* **What is expected**
Scan the entries and copy each line where the word "sidebar" is present.

* **Given data**
━━━

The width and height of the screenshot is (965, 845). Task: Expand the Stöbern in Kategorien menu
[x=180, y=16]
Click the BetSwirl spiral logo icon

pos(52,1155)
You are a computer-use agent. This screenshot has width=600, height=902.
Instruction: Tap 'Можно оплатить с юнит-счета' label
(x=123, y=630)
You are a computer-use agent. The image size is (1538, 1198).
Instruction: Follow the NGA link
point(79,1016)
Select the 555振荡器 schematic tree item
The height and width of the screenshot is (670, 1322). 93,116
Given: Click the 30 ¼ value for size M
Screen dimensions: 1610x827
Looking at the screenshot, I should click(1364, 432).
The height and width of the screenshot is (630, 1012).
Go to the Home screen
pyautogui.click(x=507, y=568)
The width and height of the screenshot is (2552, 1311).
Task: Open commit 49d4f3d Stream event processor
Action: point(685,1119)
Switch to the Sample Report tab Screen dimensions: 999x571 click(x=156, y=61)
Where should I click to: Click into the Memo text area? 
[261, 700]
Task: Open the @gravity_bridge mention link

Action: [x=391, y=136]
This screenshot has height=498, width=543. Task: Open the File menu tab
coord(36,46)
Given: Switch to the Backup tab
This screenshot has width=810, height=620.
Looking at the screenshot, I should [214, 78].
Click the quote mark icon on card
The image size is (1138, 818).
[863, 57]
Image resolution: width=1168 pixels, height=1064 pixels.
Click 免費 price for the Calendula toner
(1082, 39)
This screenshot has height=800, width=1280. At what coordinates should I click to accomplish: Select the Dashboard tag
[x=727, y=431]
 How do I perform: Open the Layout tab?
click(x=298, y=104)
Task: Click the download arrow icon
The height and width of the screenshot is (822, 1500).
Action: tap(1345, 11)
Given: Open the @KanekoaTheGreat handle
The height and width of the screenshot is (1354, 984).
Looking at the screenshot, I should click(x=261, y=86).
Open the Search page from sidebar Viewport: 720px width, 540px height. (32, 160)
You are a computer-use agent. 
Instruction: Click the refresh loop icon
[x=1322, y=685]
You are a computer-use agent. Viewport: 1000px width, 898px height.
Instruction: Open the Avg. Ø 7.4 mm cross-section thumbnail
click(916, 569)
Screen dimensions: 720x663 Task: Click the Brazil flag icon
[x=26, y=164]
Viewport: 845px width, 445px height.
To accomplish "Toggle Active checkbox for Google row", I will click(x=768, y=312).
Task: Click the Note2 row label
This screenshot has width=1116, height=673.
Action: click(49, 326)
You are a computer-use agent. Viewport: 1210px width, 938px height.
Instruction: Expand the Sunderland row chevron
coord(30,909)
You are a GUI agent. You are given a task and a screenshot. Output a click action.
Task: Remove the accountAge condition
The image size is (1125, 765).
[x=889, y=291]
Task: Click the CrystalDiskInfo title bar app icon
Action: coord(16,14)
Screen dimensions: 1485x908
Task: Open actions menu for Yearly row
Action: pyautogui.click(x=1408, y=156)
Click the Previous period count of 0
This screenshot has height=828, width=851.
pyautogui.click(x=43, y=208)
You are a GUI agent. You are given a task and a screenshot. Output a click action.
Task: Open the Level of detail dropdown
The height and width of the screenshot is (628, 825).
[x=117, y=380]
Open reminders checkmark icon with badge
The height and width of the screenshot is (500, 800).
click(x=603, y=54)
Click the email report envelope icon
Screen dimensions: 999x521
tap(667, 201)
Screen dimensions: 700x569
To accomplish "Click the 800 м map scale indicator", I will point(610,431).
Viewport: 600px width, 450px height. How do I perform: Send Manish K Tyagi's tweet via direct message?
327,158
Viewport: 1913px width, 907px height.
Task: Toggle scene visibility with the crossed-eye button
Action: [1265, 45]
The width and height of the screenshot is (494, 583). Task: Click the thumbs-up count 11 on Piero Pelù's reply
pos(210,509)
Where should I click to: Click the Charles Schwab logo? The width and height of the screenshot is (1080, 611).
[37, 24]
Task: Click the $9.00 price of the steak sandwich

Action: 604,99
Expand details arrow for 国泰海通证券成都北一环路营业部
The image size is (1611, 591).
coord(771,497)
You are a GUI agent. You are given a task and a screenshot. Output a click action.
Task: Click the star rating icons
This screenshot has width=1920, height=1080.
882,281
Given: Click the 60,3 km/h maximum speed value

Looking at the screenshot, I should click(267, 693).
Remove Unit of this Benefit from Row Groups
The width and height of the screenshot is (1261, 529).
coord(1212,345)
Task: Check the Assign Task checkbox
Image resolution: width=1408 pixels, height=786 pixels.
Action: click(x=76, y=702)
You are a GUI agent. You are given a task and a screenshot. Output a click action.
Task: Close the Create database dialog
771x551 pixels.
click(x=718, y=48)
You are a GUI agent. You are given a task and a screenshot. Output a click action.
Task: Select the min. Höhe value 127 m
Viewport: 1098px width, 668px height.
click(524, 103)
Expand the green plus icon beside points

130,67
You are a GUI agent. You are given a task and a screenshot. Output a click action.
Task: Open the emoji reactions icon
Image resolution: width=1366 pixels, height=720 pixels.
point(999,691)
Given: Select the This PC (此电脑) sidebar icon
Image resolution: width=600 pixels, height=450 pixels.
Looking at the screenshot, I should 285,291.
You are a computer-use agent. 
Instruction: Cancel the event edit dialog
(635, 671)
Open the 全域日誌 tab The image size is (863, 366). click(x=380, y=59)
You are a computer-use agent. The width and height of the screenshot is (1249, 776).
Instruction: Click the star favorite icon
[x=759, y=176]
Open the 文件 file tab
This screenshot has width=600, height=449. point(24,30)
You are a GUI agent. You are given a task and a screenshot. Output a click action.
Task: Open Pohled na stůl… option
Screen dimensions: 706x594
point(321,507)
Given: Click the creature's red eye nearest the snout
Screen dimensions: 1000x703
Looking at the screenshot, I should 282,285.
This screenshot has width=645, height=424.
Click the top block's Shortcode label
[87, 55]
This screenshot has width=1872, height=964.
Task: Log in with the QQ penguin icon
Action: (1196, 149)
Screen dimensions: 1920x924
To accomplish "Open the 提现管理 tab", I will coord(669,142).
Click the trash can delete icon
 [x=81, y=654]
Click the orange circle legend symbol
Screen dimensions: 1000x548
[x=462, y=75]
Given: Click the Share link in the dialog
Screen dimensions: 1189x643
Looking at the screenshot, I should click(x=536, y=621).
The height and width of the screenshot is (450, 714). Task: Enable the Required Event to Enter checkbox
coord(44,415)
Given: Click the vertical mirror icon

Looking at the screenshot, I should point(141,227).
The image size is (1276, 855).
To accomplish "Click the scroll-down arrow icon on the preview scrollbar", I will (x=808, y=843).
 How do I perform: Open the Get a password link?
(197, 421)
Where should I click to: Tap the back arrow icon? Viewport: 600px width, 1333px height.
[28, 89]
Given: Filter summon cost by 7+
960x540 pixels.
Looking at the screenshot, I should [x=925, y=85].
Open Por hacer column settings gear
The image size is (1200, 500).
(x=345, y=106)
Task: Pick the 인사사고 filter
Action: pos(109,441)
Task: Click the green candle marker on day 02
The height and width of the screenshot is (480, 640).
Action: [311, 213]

━━━

* **Result for this task**
Open the Search page from sidebar Viewport: 720px width, 540px height. (32, 160)
Given: Select the This PC (此电脑) sidebar icon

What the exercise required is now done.